Extract to read:
☆ ☆ ☆

Cirsium.—Canada Thistle.

Botanical name: 

The root of Cirsium arvense, Scopoli.
Nat. Ord.—Compositae.
COMMON NAMES: Canada thistle, Cursed thistle.

Botanical Source.—This plant, called in England Cursed thistle, has a perennial, creeping, very long root, extremely tenacious of life, with a stem 3 or 4 feet in height, having a ranching panicle at the top. The leaves are alternate, oblong or lanceolate, sessile, smooth, or slightly woolly beneath, sinuate-pinnatifid, and prickly margined. The heads are rather small, numerous, and imperfectly dioecious. The flowers are rose-purple. The involucre round or ovate, with minute spin and the scales close pressed, and ovate-lanceolate (W.—G.).

☆ ☆ ☆

Exercises:
1. Please retype the Canada thistle entry, starting at the words "Botanical Source.—This plant, called" and ending after "and ovate-lanceolate (W.—G.).".
2. Write the next part of the Canada thistle entry, carrying on after its final sentence.

Dataset section:
☆ ☆ ☆

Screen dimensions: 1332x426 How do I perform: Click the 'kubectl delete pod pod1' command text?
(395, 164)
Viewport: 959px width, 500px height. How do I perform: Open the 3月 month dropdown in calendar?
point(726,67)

☆ ☆ ☆

Answers to the problems:
1.
Botanical Source.—This plant, called in England Cursed thistle, has a perennial, creeping, very long root, extremely tenacious of life, with a stem 3 or 4 feet in height, having a ranching panicle at the top. The leaves are alternate, oblong or lanceolate, sessile, smooth, or slightly woolly beneath, sinuate-pinnatifid, and prickly margined. The heads are rather small, numerous, and imperfectly dioecious. The flowers are rose-purple. The involucre round or ovate, with minute spin and the scales close pressed, and ovate-lanceolate (W.—G.).

2.
History.—Canada thistle grows in various sections of the United States, in cultivated fields and pastures, roadsides, and waste places, flowering from June to August. It is an extremely troublesome plant to the farmer, requiring his utmost vigilance to extirpate it from his fields. The involucre is the only part of the plant that can be handled with safety. The root is the part employed, which yields its properties to water. Herman J. Pierce has made a chemical analysis and found a volatile alkaloidal principle difficult to obtain crystalline, of narcotic odor, soluble in ether, chloroform and alcohol; an organic acid, resin, etc., while starch, tannins and glucosids were absent (Amer. Jour. Pharm., 1896, p. 529).

Action, Medical Uses, and Dosage.—Tonic and astringent. Used principally, boiled with milk, in diarrhoea and dysentery; some recommend the addition of dried codfish skin to the decoction. Also, used as a local application to some cutaneous diseases, ulcers, and in leucorrhoea.